Well, Google has some new, ridiculous thing, they're marketing glasses which
have a small computer on them. So you can be on the internet 24 hours a day,
just what you want. It's a way of destroying people, but quite apart from
that, this little device has a camera, and presumably, if it doesn't already
it will soon have a recorder, which means that everything that's going on
around you, goes up on the internet.

Some reporter asked Erich Schmidt, didn't he think this was an invasion of
privacy, and his answer was exactly right, comes right out of the Obama
administration, he said: "If you're doing anything that you don't want to be
on the internet, you shouldn't be doing it." This is a dream that Orwell
couldn't have concocted.

We're moving into it, and it's not the only case.

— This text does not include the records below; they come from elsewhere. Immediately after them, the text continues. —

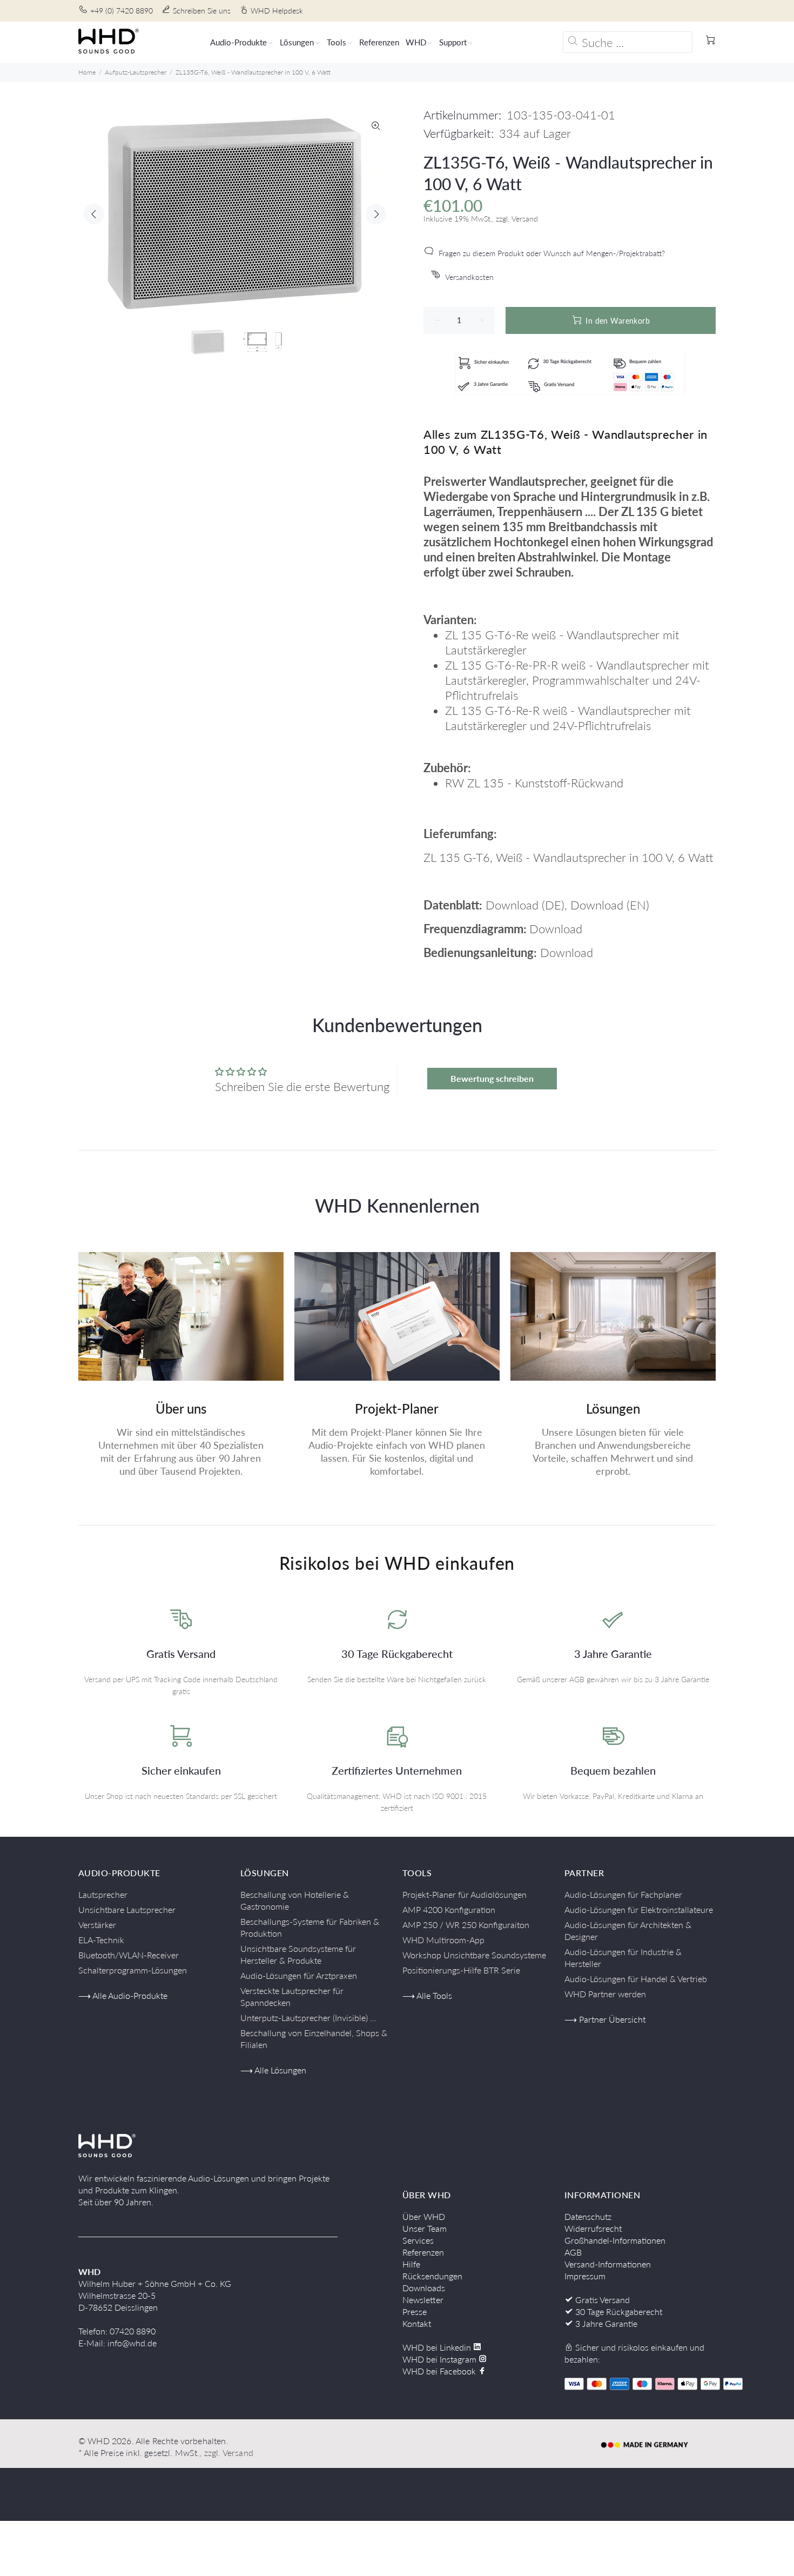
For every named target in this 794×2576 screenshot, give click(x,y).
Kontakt (416, 2323)
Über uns (181, 1408)
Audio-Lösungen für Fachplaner (623, 1894)
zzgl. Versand (228, 2452)
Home (87, 72)
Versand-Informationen (607, 2264)
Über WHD (423, 2216)
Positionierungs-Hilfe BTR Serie (461, 1970)
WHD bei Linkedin (437, 2347)
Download (512, 905)
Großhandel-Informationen (614, 2240)
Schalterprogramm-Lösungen (132, 1970)
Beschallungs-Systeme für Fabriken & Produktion (309, 1927)
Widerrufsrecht (593, 2228)
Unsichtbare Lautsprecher (127, 1909)
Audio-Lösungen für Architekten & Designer (627, 1930)
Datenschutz (587, 2216)
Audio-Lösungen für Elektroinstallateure (638, 1909)
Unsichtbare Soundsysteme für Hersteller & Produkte (298, 1954)
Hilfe (411, 2264)
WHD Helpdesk (277, 10)
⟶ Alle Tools (427, 1995)
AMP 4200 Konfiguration (448, 1909)
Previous (94, 214)
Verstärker (97, 1924)
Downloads (423, 2288)
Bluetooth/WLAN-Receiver (128, 1955)
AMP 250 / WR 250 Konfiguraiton (465, 1924)
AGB (573, 2252)
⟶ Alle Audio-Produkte (122, 1995)
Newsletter (422, 2299)
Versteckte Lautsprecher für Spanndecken (292, 1996)
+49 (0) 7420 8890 (121, 10)
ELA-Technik (101, 1940)
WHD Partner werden (605, 1994)
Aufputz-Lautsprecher (135, 72)
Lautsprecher (102, 1894)
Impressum (584, 2276)
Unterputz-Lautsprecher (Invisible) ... (308, 2017)
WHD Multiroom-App (443, 1940)
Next (376, 214)
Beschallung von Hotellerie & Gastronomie (294, 1900)
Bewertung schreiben (492, 1078)
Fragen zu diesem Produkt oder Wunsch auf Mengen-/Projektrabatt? (552, 253)
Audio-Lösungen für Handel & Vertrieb (635, 1978)
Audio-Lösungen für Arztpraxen (298, 1975)
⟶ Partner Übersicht (604, 2019)
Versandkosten (469, 277)
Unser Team (424, 2228)
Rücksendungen (432, 2276)
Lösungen (613, 1408)
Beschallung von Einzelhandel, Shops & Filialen (313, 2039)
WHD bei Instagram (440, 2359)
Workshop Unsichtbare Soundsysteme (474, 1955)
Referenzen (423, 2252)
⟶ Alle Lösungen (273, 2070)
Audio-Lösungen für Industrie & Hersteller (623, 1957)
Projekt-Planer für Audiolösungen (464, 1894)
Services (418, 2240)
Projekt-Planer (397, 1408)
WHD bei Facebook (440, 2371)
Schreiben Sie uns (202, 10)
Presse (414, 2311)
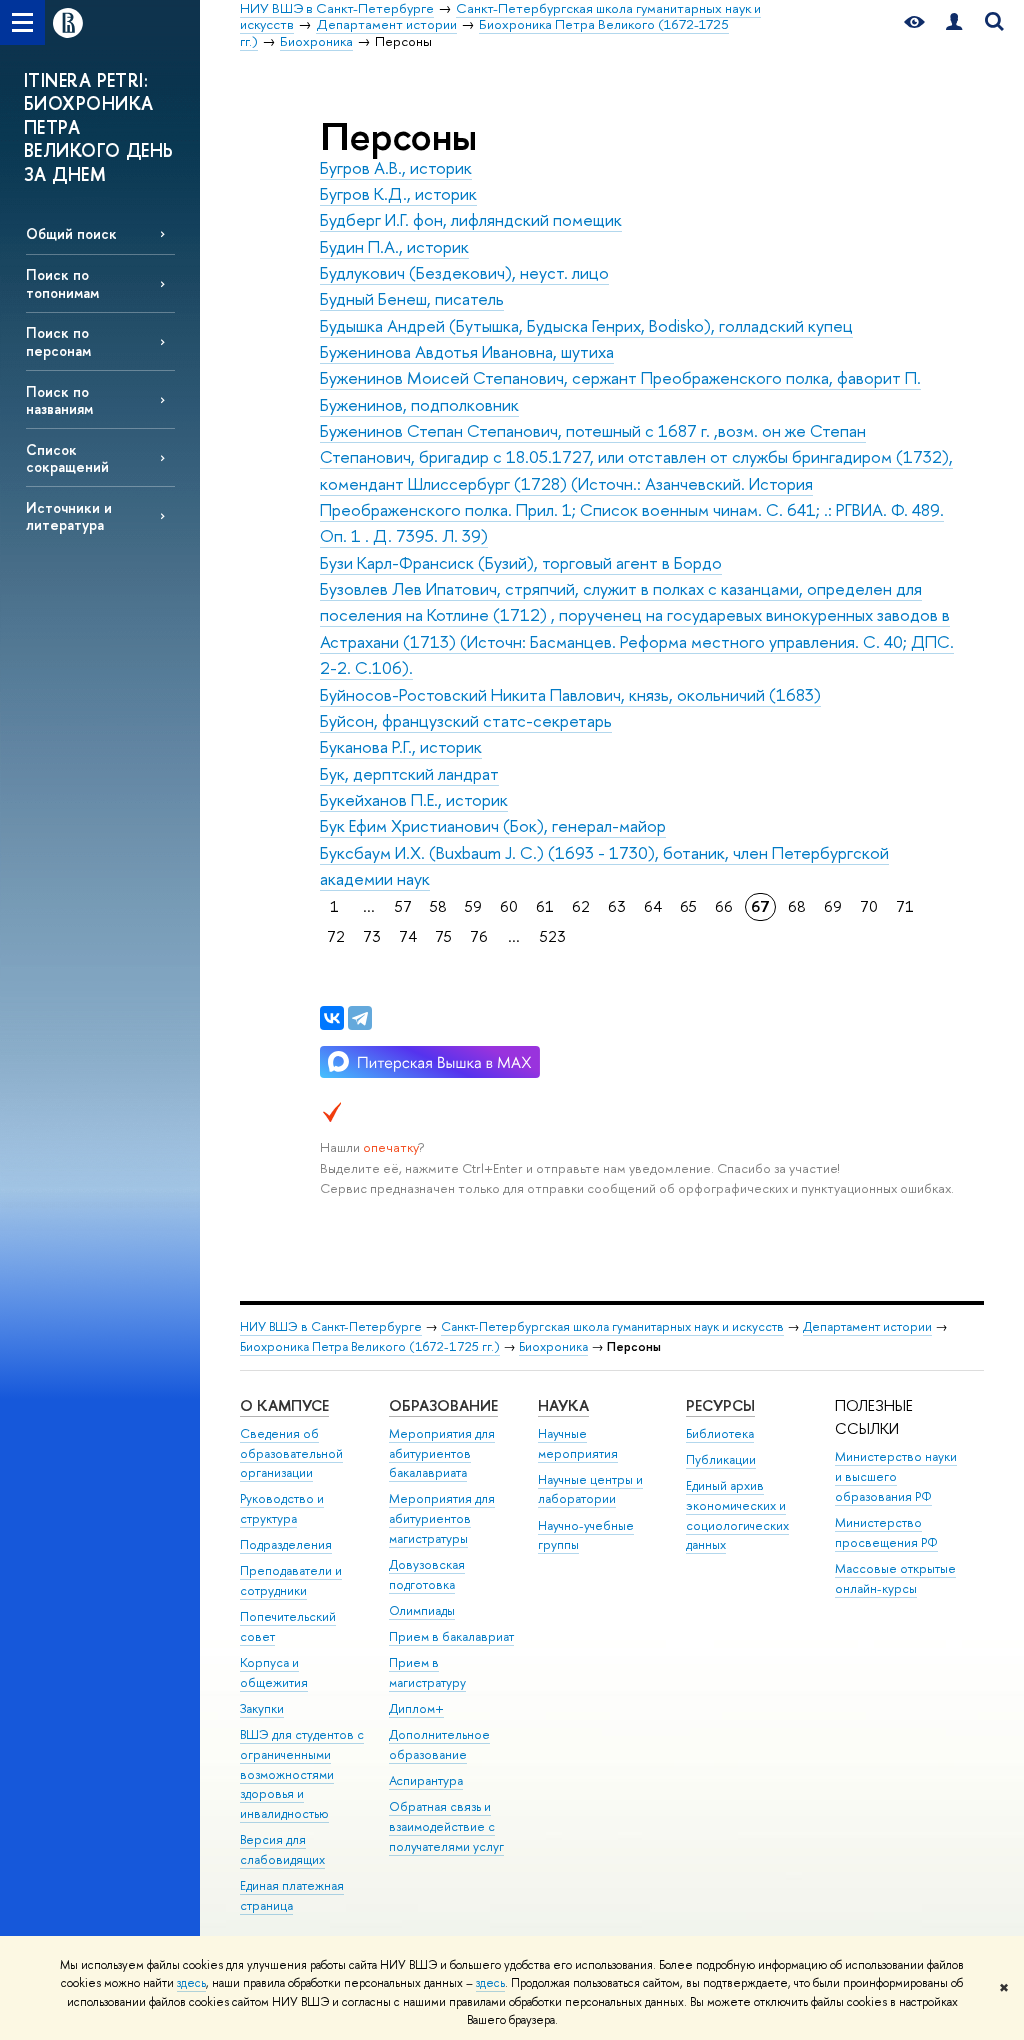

If you read the technical
journals, there's more stuff coming along. So, for example, right now there
are corporations that are concerned about using computers with components made
in China, because it's technically possible to build into the hardware devices
which will record what the computer is doing and send it to those bad guys.
well, the articles don't point out that if the Chinese can do it, we can do it
better, and probably are, so it may end up in Obama's database the next time
you hit the computer._

\--

I guess you can scoff about the notion that computer would (need to) have a
"recorder", or point out that Glass doesn't record without the user's say so,
but still.. considering his age and that it's not his field, that guy is
paying more attention to things than many of those geeking out about them. And
that Schmidt quote is a smug, idiotic statement; a threat, or should I say, a
dare. If he wanted to make a difference and be remembered well, other choices
would have been more appropriate for him. Oh well.